Thursday, April 16, 2020

Saving the Street Childen

For millions of street children, coronavirus restrictions have made access to food, water and shelter even more precarious. A global total of 100 million street children is often quoted, but the true number is believed to be much higher. As the pandemic takes hold across the globe, few groups are as vulnerable as the children who rely on the streets for food and shelter, who risk being further stigmatised and criminalised when cities lock down. Another fear is that the virus could drive homeless children back to families where they are at risk of abuse. Fear is mounting.

A teenager on the streets of Mombasa, wonders how he will eat. “Rich people can stay home … because they have a store well stocked with food,” he says. “For a survivor on the street your store is your stomach. The police have told us they don’t want to see us around after 7pm. Are we going to die of hunger instead of coronavirus?”

Bokey Anchola, country director for Glad’s House, an NGO working with hard to reach young people in Kenya. “Street children are having a rough time during the curfew. Food and water are a real problem as hotels and eating places where they would normally get food have closed down. Movement is restricted.” 

The closure of eating places, drop-in centres and feeding services, as well as the limits on movement, are just some aspects of a terrifying scenario for street children during the pandemic.  As small businesses have shut up shop in the lockdown, jobs that earned street dwellers a pittance, like carrying goods in markets or selling food to drivers, have vanished. Pavement dwellers are ordered to stay in makeshift structures and can not look for food. 

Megan Lees-McCowan, head of Africa programmes at Street Child, said she feared Covid-19 would drive more children to the streets across Africa as schools shut and desperate families looked for alternative incomes.
“For us, there is also the spectre of the past,” said Lees-McCowan, recalling how during the Ebola epidemic in Sierra Leone, some children were abandoned by destitute families, and shunned by communities that suspected they carried the disease.

 Duncan Ross, CEO of UK-based StreetInvest, says: “The vulnerability of this group will go up [in the crisis], their need for services will go up and isolation won’t protect them. The danger is that many people see them even more as diseased and criminal.

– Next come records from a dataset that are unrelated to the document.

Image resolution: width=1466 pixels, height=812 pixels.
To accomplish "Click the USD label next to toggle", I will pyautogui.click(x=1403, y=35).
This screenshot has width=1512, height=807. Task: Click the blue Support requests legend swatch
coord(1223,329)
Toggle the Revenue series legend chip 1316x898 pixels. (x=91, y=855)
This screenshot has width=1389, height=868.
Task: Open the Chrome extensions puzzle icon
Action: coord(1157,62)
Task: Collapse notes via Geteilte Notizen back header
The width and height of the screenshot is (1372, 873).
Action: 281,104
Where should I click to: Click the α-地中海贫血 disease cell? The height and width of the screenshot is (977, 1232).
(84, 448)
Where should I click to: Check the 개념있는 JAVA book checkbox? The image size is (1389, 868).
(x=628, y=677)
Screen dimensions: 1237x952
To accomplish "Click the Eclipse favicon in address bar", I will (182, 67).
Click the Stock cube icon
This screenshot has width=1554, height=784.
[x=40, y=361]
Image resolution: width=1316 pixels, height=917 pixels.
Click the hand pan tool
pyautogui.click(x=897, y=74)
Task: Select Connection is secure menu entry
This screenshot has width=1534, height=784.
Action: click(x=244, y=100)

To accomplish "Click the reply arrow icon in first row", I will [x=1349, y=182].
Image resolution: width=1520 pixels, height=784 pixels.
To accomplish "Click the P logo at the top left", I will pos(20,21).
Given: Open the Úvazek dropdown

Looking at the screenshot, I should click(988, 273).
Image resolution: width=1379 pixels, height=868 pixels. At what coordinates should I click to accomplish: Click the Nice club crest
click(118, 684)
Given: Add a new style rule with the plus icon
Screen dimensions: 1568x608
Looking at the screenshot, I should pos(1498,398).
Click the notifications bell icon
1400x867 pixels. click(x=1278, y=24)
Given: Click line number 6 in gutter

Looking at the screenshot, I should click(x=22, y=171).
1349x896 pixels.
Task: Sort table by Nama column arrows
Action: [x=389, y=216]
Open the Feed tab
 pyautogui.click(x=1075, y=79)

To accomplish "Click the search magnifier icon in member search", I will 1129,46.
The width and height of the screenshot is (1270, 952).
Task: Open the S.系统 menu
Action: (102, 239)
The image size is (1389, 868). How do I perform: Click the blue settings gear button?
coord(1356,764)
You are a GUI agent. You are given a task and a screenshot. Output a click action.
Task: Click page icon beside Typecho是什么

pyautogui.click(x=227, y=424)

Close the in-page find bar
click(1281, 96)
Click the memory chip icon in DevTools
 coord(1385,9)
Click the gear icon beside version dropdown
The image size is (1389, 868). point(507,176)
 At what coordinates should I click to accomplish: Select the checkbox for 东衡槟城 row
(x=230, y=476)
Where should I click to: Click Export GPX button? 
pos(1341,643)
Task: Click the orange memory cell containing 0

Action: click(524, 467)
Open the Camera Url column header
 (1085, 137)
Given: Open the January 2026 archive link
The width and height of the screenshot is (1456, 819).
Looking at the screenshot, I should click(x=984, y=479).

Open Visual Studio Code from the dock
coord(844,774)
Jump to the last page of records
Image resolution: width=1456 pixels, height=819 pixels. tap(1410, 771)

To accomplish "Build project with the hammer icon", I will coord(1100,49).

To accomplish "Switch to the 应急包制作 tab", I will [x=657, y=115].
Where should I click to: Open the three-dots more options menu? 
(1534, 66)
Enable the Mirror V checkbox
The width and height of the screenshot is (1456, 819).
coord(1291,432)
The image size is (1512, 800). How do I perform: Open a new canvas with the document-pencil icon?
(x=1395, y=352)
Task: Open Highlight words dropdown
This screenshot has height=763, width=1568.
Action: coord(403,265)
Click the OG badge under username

Anecdotally, this is already happening.”

In South Africa, private security firms hired to clear the streets were taking homeless youth to temporary shelters that lack qualified workers to look after them. Mpendulo Nyembe and his team at uMthombo in Durban,  citing one encounter between a group of 11 youth and heavily armed guards. 
“They are terrified. We are terrified. The people dealing with them have no idea who these children are, of their backgrounds.”

“People’s survival is suddenly in jeopardy. Many families that live on the streets have been there for generations. They have no stocks and could starve,” says Paul Sunder Singh, founder of NGO Karunalaya in Chennai, India.